● **The problem**: Exact repetition of the data is the whole task.

● **Available data**:
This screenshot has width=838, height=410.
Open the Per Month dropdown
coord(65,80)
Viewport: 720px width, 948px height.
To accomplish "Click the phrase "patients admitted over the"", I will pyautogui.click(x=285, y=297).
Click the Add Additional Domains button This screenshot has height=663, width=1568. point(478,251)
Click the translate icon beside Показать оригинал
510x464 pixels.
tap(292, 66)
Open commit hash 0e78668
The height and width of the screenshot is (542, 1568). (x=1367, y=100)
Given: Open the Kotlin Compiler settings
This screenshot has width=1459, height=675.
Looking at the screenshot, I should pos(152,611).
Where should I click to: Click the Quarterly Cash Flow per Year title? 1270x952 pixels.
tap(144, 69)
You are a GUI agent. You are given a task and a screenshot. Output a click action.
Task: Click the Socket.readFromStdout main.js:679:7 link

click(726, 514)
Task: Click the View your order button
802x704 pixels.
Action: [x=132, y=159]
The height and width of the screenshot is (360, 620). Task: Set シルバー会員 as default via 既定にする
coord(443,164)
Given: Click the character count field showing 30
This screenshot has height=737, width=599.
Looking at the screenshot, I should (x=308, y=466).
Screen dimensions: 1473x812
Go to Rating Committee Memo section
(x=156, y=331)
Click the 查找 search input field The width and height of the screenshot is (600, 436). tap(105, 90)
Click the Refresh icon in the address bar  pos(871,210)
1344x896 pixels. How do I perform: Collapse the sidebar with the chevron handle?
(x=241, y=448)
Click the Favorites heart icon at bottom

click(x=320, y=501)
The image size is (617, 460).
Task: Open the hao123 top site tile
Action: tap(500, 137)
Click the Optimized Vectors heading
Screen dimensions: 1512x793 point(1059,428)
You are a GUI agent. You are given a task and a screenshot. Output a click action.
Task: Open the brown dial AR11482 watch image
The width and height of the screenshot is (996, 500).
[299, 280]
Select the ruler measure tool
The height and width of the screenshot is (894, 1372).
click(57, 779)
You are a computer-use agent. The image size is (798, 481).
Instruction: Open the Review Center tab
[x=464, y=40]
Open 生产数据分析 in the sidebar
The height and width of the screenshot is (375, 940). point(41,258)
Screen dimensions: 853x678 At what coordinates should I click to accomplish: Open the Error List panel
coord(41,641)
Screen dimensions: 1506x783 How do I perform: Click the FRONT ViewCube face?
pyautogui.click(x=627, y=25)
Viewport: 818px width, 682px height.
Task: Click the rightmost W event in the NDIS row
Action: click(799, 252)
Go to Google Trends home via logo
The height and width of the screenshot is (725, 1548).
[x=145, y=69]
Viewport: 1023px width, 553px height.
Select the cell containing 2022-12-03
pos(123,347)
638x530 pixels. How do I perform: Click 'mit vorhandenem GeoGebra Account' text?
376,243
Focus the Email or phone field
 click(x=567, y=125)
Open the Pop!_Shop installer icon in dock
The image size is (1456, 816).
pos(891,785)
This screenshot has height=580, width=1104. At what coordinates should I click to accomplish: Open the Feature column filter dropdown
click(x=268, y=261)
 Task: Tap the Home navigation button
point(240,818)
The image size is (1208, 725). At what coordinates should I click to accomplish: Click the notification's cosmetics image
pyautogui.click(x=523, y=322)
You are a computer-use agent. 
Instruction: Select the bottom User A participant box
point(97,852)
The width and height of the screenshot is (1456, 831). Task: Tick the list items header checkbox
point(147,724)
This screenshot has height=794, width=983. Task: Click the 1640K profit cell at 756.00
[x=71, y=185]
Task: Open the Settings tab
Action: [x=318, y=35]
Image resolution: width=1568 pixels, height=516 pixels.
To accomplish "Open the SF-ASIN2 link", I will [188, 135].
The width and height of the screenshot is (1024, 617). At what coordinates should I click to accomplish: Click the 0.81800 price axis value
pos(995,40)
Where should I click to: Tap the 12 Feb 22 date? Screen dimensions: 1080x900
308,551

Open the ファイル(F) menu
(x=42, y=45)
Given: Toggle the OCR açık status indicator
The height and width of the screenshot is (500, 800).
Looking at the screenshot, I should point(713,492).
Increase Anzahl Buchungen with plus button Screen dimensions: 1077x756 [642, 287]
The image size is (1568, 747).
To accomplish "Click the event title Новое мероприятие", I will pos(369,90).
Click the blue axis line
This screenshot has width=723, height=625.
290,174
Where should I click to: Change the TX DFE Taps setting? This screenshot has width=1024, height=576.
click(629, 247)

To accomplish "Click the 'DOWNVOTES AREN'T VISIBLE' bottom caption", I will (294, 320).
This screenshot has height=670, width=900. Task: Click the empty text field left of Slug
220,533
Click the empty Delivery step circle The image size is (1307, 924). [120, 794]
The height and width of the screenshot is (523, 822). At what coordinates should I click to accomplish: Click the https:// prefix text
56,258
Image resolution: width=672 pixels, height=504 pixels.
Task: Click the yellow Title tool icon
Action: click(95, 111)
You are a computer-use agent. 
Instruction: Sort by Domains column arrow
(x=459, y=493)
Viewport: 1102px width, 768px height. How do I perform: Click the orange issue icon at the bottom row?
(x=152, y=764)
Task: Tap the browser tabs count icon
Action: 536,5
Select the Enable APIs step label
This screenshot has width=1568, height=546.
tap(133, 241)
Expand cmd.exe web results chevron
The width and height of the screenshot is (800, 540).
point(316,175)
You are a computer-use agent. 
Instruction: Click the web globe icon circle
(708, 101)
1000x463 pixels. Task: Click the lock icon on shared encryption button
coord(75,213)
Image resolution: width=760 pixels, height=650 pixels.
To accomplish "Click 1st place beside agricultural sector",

● **Finished exercise**:
This screenshot has width=838, height=410.
Open the Per Month dropdown
coord(65,80)
Viewport: 720px width, 948px height.
To accomplish "Click the phrase "patients admitted over the"", I will pyautogui.click(x=285, y=297).
Click the Add Additional Domains button This screenshot has height=663, width=1568. point(478,251)
Click the translate icon beside Показать оригинал
510x464 pixels.
tap(292, 66)
Open commit hash 0e78668
The height and width of the screenshot is (542, 1568). (x=1367, y=100)
Given: Open the Kotlin Compiler settings
This screenshot has width=1459, height=675.
Looking at the screenshot, I should pos(152,611).
Where should I click to: Click the Quarterly Cash Flow per Year title? 1270x952 pixels.
tap(144, 69)
You are a GUI agent. You are given a task and a screenshot. Output a click action.
Task: Click the Socket.readFromStdout main.js:679:7 link

click(726, 514)
Task: Click the View your order button
802x704 pixels.
Action: [x=132, y=159]
The height and width of the screenshot is (360, 620). Task: Set シルバー会員 as default via 既定にする
coord(443,164)
Given: Click the character count field showing 30
This screenshot has height=737, width=599.
Looking at the screenshot, I should (x=308, y=466).
Screen dimensions: 1473x812
Go to Rating Committee Memo section
(x=156, y=331)
Click the 查找 search input field The width and height of the screenshot is (600, 436). tap(105, 90)
Click the Refresh icon in the address bar  pos(871,210)
1344x896 pixels. How do I perform: Collapse the sidebar with the chevron handle?
(x=241, y=448)
Click the Favorites heart icon at bottom

click(x=320, y=501)
The image size is (617, 460).
Task: Open the hao123 top site tile
Action: tap(500, 137)
Click the Optimized Vectors heading
Screen dimensions: 1512x793 point(1059,428)
You are a GUI agent. You are given a task and a screenshot. Output a click action.
Task: Open the brown dial AR11482 watch image
The width and height of the screenshot is (996, 500).
[299, 280]
Select the ruler measure tool
The height and width of the screenshot is (894, 1372).
click(57, 779)
You are a computer-use agent. The image size is (798, 481).
Instruction: Open the Review Center tab
[x=464, y=40]
Open 生产数据分析 in the sidebar
The height and width of the screenshot is (375, 940). point(41,258)
Screen dimensions: 853x678 At what coordinates should I click to accomplish: Open the Error List panel
coord(41,641)
Screen dimensions: 1506x783 How do I perform: Click the FRONT ViewCube face?
pyautogui.click(x=627, y=25)
Viewport: 818px width, 682px height.
Task: Click the rightmost W event in the NDIS row
Action: click(799, 252)
Go to Google Trends home via logo
The height and width of the screenshot is (725, 1548).
[x=145, y=69]
Viewport: 1023px width, 553px height.
Select the cell containing 2022-12-03
pos(123,347)
638x530 pixels. How do I perform: Click 'mit vorhandenem GeoGebra Account' text?
376,243
Focus the Email or phone field
 click(x=567, y=125)
Open the Pop!_Shop installer icon in dock
The image size is (1456, 816).
pos(891,785)
This screenshot has height=580, width=1104. At what coordinates should I click to accomplish: Open the Feature column filter dropdown
click(x=268, y=261)
 Task: Tap the Home navigation button
point(240,818)
The image size is (1208, 725). At what coordinates should I click to accomplish: Click the notification's cosmetics image
pyautogui.click(x=523, y=322)
You are a computer-use agent. 
Instruction: Select the bottom User A participant box
point(97,852)
The width and height of the screenshot is (1456, 831). Task: Tick the list items header checkbox
point(147,724)
This screenshot has height=794, width=983. Task: Click the 1640K profit cell at 756.00
[x=71, y=185]
Task: Open the Settings tab
Action: [x=318, y=35]
Image resolution: width=1568 pixels, height=516 pixels.
To accomplish "Open the SF-ASIN2 link", I will [188, 135].
The width and height of the screenshot is (1024, 617). At what coordinates should I click to accomplish: Click the 0.81800 price axis value
pos(995,40)
Where should I click to: Tap the 12 Feb 22 date? Screen dimensions: 1080x900
308,551

Open the ファイル(F) menu
(x=42, y=45)
Given: Toggle the OCR açık status indicator
The height and width of the screenshot is (500, 800).
Looking at the screenshot, I should point(713,492).
Increase Anzahl Buchungen with plus button Screen dimensions: 1077x756 [642, 287]
The image size is (1568, 747).
To accomplish "Click the event title Новое мероприятие", I will pos(369,90).
Click the blue axis line
This screenshot has width=723, height=625.
290,174
Where should I click to: Change the TX DFE Taps setting? This screenshot has width=1024, height=576.
click(629, 247)

To accomplish "Click the 'DOWNVOTES AREN'T VISIBLE' bottom caption", I will (294, 320).
This screenshot has height=670, width=900. Task: Click the empty text field left of Slug
220,533
Click the empty Delivery step circle The image size is (1307, 924). [120, 794]
The height and width of the screenshot is (523, 822). At what coordinates should I click to accomplish: Click the https:// prefix text
56,258
Image resolution: width=672 pixels, height=504 pixels.
Task: Click the yellow Title tool icon
Action: click(95, 111)
You are a computer-use agent. 
Instruction: Sort by Domains column arrow
(x=459, y=493)
Viewport: 1102px width, 768px height. How do I perform: Click the orange issue icon at the bottom row?
(x=152, y=764)
Task: Tap the browser tabs count icon
Action: 536,5
Select the Enable APIs step label
This screenshot has width=1568, height=546.
tap(133, 241)
Expand cmd.exe web results chevron
The width and height of the screenshot is (800, 540).
point(316,175)
You are a computer-use agent. 
Instruction: Click the web globe icon circle
(708, 101)
1000x463 pixels. Task: Click the lock icon on shared encryption button
coord(75,213)
Image resolution: width=760 pixels, height=650 pixels.
To accomplish "Click 1st place beside agricultural sector",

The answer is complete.